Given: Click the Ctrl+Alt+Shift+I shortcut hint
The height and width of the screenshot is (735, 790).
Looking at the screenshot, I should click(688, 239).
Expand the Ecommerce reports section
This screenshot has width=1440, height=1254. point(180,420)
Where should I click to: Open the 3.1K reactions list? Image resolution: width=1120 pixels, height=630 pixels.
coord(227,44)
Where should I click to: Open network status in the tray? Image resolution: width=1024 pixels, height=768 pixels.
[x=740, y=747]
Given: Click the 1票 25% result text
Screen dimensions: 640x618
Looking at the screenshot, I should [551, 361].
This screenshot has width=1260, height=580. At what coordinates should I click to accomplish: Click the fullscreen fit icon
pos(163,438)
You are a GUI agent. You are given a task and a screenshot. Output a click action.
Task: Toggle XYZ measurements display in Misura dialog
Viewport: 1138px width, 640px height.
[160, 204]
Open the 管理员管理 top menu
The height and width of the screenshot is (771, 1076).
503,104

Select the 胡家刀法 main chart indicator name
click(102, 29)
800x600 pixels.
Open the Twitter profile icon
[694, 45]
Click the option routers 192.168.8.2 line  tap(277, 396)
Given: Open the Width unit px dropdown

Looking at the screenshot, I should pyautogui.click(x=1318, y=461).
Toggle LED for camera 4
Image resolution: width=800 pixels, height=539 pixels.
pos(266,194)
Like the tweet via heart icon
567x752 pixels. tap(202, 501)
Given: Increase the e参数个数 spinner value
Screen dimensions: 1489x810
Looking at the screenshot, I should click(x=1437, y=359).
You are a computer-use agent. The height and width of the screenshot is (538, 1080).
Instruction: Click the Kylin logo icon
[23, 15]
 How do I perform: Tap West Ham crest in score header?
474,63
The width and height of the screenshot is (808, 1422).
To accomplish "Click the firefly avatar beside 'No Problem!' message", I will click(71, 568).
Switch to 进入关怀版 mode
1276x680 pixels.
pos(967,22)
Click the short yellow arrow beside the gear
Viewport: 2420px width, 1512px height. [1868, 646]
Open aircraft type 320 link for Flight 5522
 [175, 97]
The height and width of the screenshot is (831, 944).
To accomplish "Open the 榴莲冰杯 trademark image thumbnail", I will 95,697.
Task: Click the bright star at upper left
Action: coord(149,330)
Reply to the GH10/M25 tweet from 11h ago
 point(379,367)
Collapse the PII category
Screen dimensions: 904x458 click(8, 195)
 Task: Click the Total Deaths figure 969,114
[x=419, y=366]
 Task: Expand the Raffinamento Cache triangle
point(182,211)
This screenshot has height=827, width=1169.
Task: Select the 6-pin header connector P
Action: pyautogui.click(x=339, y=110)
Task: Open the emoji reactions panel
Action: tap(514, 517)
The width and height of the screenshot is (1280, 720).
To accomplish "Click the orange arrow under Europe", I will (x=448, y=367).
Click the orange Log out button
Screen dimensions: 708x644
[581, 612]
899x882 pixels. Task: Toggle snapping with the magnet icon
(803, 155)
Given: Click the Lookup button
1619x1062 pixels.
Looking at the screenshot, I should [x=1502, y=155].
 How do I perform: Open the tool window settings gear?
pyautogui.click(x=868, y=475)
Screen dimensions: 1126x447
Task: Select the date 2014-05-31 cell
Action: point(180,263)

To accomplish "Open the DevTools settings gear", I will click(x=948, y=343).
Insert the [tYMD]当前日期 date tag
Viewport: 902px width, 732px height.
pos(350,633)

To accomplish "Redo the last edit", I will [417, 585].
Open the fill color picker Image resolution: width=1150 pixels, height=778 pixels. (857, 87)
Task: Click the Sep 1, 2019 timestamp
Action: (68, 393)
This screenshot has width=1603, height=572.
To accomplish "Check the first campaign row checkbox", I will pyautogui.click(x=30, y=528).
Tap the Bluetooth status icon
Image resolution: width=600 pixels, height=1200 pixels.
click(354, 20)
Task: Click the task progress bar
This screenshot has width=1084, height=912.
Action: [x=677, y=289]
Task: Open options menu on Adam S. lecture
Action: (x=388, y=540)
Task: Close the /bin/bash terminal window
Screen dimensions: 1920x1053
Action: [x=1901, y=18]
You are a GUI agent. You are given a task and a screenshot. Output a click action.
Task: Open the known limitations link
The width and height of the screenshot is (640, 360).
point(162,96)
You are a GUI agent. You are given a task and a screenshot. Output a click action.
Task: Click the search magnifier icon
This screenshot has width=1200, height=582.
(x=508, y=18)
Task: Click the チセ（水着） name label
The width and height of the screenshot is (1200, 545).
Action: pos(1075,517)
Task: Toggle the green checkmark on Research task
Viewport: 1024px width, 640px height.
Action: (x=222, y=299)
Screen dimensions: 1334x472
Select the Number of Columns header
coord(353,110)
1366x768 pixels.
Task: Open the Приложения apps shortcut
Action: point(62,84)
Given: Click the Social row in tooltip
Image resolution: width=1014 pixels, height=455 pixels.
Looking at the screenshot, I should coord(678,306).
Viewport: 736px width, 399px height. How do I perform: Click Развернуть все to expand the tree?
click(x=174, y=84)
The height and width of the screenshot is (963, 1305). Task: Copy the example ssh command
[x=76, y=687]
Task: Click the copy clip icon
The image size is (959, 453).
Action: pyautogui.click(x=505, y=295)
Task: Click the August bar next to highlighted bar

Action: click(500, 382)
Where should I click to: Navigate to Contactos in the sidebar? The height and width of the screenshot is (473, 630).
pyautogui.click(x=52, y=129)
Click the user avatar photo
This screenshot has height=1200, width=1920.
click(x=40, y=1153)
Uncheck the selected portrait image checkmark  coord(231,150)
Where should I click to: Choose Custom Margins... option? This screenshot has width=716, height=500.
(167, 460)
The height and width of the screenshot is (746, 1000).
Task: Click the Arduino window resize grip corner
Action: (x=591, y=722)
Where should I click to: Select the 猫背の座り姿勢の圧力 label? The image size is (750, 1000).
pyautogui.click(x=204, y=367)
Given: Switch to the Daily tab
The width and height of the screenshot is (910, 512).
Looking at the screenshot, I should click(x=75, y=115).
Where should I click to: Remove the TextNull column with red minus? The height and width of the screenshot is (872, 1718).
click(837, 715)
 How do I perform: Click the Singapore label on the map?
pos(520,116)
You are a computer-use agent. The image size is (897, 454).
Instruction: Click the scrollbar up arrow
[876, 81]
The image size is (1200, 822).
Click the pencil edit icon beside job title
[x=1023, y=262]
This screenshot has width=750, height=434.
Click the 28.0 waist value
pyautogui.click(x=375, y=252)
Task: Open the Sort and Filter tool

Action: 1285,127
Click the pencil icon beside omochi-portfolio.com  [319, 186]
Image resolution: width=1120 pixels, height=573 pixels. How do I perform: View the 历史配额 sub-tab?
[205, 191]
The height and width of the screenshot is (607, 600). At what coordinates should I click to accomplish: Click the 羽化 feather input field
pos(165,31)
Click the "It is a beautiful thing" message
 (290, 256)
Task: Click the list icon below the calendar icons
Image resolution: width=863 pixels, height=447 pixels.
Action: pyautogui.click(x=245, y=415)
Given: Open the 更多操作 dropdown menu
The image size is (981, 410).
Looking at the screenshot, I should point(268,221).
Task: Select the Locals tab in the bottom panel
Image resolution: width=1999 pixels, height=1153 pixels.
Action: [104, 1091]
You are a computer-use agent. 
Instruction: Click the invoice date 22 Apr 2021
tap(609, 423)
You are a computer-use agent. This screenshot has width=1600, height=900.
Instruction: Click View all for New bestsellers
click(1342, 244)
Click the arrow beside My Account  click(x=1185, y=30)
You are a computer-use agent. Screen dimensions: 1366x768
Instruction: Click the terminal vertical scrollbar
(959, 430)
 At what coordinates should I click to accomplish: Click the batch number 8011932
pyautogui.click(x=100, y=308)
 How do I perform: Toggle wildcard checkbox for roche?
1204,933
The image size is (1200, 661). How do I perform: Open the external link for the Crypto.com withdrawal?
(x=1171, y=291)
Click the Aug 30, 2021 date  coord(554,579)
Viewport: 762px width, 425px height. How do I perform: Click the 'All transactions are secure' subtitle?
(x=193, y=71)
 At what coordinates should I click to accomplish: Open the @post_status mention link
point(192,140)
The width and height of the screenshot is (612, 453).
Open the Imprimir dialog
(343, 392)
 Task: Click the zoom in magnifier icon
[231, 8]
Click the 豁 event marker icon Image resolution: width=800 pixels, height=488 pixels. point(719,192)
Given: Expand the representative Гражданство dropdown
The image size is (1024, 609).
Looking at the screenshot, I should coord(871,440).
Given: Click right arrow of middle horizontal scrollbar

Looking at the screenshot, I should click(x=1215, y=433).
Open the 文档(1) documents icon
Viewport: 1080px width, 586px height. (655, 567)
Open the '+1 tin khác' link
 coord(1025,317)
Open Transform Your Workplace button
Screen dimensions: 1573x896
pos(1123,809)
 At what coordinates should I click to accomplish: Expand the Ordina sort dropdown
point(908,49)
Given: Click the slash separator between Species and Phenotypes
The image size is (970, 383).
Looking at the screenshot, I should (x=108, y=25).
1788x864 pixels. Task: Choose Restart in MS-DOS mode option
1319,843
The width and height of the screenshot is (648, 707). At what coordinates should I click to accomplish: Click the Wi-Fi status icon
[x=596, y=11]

--*--

* [Directions]
Would you please copy exactly the part of the entries above that begins at the line containing "Image resolution: width=1999" and ends at the line containing "Click the Aug 30, 2021", both lines included?

* [Solution to this exercise]
Image resolution: width=1999 pixels, height=1153 pixels.
Action: [104, 1091]
You are a computer-use agent. 
Instruction: Click the invoice date 22 Apr 2021
tap(609, 423)
You are a computer-use agent. This screenshot has width=1600, height=900.
Instruction: Click View all for New bestsellers
click(1342, 244)
Click the arrow beside My Account  click(x=1185, y=30)
You are a computer-use agent. Screen dimensions: 1366x768
Instruction: Click the terminal vertical scrollbar
(959, 430)
 At what coordinates should I click to accomplish: Click the batch number 8011932
pyautogui.click(x=100, y=308)
 How do I perform: Toggle wildcard checkbox for roche?
1204,933
The image size is (1200, 661). How do I perform: Open the external link for the Crypto.com withdrawal?
(x=1171, y=291)
Click the Aug 30, 2021 date  coord(554,579)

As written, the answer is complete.